-------- TEXT FOR ANALYSIS --------

5. Rough and Rigid Wheels

A good wheel bearing makes it easy to spin your tire wheels smoothly. To tell which wheel bearings are bad, rotate your tires, one at a time.

If you notice a rough and rigid wheel feel in any of your wheels, you should check the bearings.

How Do You Check Front And Rear Wheel Bearings?

  1. Take the car for a ride and check for noise and humming sounds.
  2. Jack the front and rear wheels up. If you notice howling, humming, or strange noises from your car, jack up the front and rear wheels and test them. The manufacturer’s manual might guide you on jacking up the wheels.
  3. Hold the wheels in opposite directions and shake. The wheel that wobbles or experiences some play has a bad bearing. You should tell if this happens with the front or rear wheels.
  4. With your car suspended in the air, you might have to turn on your engine.

You may need an experienced technician to help you with this to avoid ramming your car into your sitting room. For safety, disable the entire system if your vehicle has traction control. You can do this by pulling the ABS fuse under the hood.

Run your tires in the air by accelerating the engine. Diagnose the wheels individually by blocking other wheels with a stone.

As the wheels rotate, look closely for vibrations. If the front tires shake while spinning, you have a bad front wheel bearing. You can increase the acceleration and listen for increased noise.

--------

* **REQUIRED ACTION 1**
In step 2 of the wheel bearing text, which noises are given as reasons to jack up the front and rear wheels and test them?
* **REQUIRED ACTION 2**
Do these statements agree with the wheel bearing text? (a) A good wheel bearing lets the wheels spin smoothly. (b) To disable traction control, you pull a fuse in the trunk. (c) A wheel that wobbles when shaken has a bad bearing.

-------- MATERIAL PROVIDED --------

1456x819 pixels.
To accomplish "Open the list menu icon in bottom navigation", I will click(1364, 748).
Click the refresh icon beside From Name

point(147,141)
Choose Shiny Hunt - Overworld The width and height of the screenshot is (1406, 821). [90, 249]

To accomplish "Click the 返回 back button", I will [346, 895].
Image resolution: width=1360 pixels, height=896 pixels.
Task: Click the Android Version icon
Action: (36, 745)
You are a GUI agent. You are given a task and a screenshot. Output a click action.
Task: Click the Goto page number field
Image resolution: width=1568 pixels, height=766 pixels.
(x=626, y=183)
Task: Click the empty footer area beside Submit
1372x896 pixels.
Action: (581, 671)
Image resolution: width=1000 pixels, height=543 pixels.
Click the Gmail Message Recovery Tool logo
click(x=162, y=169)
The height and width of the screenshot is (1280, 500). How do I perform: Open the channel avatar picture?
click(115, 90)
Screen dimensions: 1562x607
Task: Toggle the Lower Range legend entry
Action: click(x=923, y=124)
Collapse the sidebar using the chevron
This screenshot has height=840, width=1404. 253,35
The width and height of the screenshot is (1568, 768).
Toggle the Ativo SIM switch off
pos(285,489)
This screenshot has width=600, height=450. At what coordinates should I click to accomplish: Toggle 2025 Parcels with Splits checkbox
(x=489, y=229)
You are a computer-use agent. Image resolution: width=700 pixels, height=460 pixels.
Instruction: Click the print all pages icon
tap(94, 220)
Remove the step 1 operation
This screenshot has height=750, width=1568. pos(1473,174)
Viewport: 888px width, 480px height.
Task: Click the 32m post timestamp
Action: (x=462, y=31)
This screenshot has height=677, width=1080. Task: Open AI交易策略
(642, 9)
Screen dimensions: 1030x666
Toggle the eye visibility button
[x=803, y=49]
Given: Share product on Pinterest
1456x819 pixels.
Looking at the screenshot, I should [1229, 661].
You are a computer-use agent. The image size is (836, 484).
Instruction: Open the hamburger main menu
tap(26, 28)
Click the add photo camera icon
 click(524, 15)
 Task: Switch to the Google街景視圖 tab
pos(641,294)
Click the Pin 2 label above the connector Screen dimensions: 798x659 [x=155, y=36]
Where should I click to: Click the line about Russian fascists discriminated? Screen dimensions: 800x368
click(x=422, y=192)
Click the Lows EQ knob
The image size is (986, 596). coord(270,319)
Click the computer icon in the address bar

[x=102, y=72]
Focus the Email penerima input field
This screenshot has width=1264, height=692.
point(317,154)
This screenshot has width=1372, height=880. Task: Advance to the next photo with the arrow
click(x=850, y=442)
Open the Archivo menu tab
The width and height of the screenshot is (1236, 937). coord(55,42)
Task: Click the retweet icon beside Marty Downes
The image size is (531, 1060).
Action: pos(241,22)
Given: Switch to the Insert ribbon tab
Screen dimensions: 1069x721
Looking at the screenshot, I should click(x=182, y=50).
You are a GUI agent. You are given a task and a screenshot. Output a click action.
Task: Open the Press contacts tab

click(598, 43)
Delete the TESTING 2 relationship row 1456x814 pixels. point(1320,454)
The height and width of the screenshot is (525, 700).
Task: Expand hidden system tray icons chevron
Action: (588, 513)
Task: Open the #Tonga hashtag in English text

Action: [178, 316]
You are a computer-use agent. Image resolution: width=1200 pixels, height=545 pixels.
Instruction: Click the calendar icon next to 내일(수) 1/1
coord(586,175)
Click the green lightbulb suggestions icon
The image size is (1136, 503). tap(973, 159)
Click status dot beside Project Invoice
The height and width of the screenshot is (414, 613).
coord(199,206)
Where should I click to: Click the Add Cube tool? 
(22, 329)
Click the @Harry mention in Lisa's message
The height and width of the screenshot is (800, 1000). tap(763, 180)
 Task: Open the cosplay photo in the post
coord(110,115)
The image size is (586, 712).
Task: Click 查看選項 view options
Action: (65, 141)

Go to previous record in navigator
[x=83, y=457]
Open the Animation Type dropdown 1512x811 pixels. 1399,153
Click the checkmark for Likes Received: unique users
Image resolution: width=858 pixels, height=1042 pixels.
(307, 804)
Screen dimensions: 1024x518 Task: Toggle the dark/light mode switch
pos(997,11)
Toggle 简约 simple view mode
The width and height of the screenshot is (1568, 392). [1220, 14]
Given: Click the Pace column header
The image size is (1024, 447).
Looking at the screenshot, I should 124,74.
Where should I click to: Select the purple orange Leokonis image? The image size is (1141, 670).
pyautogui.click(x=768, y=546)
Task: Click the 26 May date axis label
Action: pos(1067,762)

--------

* **FINAL ANSWER 1**
howling, humming, strange noises

* **FINAL ANSWER 2**
(a) Yes: "A good wheel bearing makes it easy to spin your tire wheels smoothly."
(b) No: "You can do this by pulling the ABS fuse under the hood."
(c) Yes: "The wheel that wobbles or experiences some play has a bad bearing."